That Thing You Do!

USA 1996 · 107 min. · FSK: ab 6
Regie: Tom Hanks
Drehbuch: Tom Hanks
Kamera: Tak Fujimoto
Darsteller: Tom Everett Scott, Liv Tyler, Tom Hanks, Johnathon Schaech, Steve Zahn, Ethan Embry u.a.

1964

Eine Schall­platte der Firma Capitol dreht sich auf dem Plat­ten­teller, einer Firma die in den Fünziger und frühen Sechziger jahren führend war in der Verbrei­tung biederer Schla­ger­musik. Zu diesem Sound­track sieht man Guy Patterson (Tom Everett Scott) im Laden seiner Eltern werkeln, nach Feier­abend jedoch darf Guy den Wilden spielen und im Keller zu Jazzmusik Schlag­zeug üben.

Doch aus einer ganz anderen Musik­rich­tung winkt ihm recht bald die Rettung aus dem klein­s­täd­ti­schen Muff. Aushilfs­weise wird er ange­heuert, bei einem Talent­wett­be­werb mit einer Beat-Band zu trommeln. Das ursprüng­lich eher lahme Stück »That thing you do«, kompo­niert vom Grup­pen­mie­se­peter Jimmy, wird von Guy beim Auftritt viel zu schnell einge­zählt, sodaß eine ansehn­liche Tanz­nummer draus wird. Urplötz­lich wird er nun zum coolen Drummer einer Hitband, die zusam­men­ge­setzt ist aus dem zickigen Jimmy, einem labernden Blödmann an der Gitarre und einem naiven Bassisten, der lieber zum Bund gehen möchte. Die Big-time-Operators der lokalen und natio­nalen Branche ziehen die »Wonders« beiseite, um ihnen den Weg zum großen Durch­bruch zu leuchten, schon sieht man sie als Amerikas Antwort auf die Beat­le­mania am Musik­himmel aufsteigen, doch das Scheitern des Wunders ist vorpro­gram­miert. Kurz vor ihrer ersten Plat­ten­auf­nahme verkracht sich der mißtraui­sche Jimmy sowohl mit seiner Freundin Faye (Liv Tyler) als auch mit dem Manager White (Tom Hanks), und die Karriere ist gach gestoppt.
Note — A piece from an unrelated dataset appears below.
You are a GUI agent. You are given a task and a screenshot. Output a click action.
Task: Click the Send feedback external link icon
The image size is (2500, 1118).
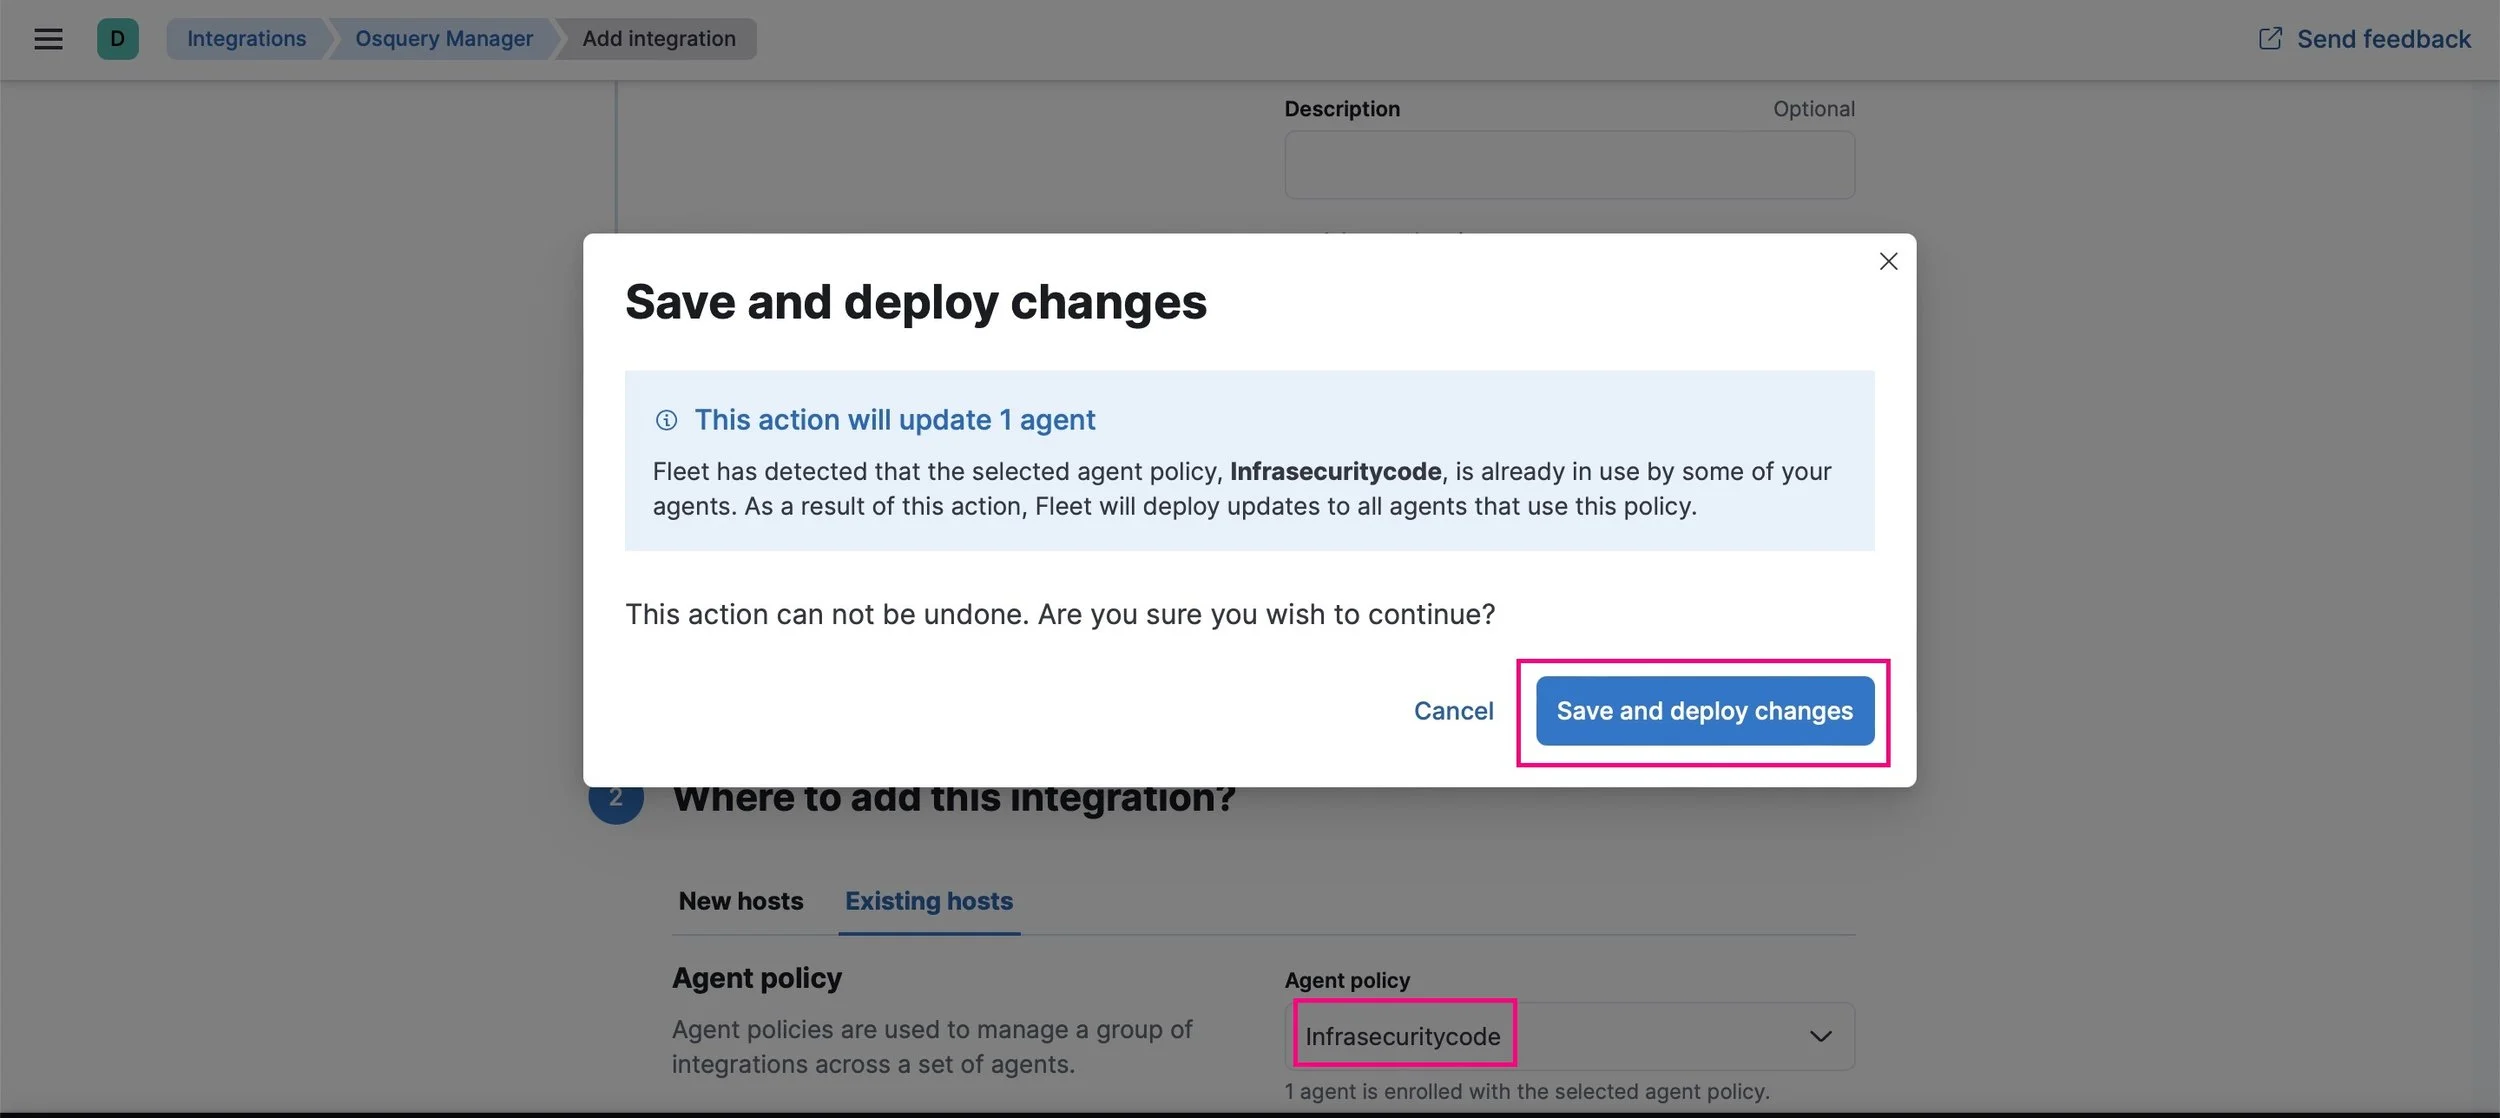pos(2270,39)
Mitten in Kali­for­nien gerät Guy also nun mit seinem Lebens­lauf ins Stolpern, doch er fällt recht sanft, denn es bleibt ihm ja noch Faye und eine zweite, beschei­de­nere Chance als Jazzer. Und Jazzen wollte er ja eigent­lich von Anfang an.

Die Erst­lings­werke von lang­jäh­rigen Star­schau­spieler als Regisseur geraten für gewöhn­lich etwas persön­li­cher, so auch bei Tom Hanks. Wenn man liest, daß Hanks einen Großteil sowohl der Beat- als auch der Jazz­num­mern des Sound­tracks mitkom­po­niert hat und wenn man Tom Everett Scott sieht in seiner sehr tom-hank­si­schen Rolle des Jungen, der nicht recht weiß, wie ihm geschieht, dann kann man sich leicht die einstigen Träume des zwei­fa­chen Oskar­p­reis­trä­gers ausmalen, zumal er ja auch das Buch geschrieben hat. Er selbst bescheidet sich damit, in der Neben­rolle des super­prag­ma­ti­schen Managers zu glänzen, und auch die anderen Figuren hat er präzise besetzt. Liv Tyler beweist sich hier erneut als Pin-Up-Girl der Feuille­tons; Hans Schif­ferle von der SZ ist bestimmt schon sauber verknallt.

Auf charmante Weise zeigt der Film das aufge­kratzte Amerika der Beatles-Ära mit seinen vergrinsten Fenseh-Shows und seinen arbeits­auf­wen­digen Frisuren; die herkömm­liche Musik­ka­pel­len­story bringt keine allzu neuen Aspekte, muß sie ja auch nicht, denn sie ist zwar vorher­sehbar aber nett. Dem Genre entspre­chend wendet sich das vermeint­liche Scheitern im Big Business zum eigent­li­chen Gewinn für die Prot­ago­nisten. Guy Patterson strebt sogleich unverzagt zu neuen Ufern, Forrest hätte sich auch nicht lang verdrießen lassen. Und so wie sich Guy zufrieden gibt mit der unspek­ta­ku­lä­reren Lösung, so nimmt auch Hanks den Mund nicht zu voll mit That Thing You Do!

»This way it's poetry« hieß es gegen Ende bei den Commit­ments.

Genau.

Und wenn nicht, macht's auch nichts.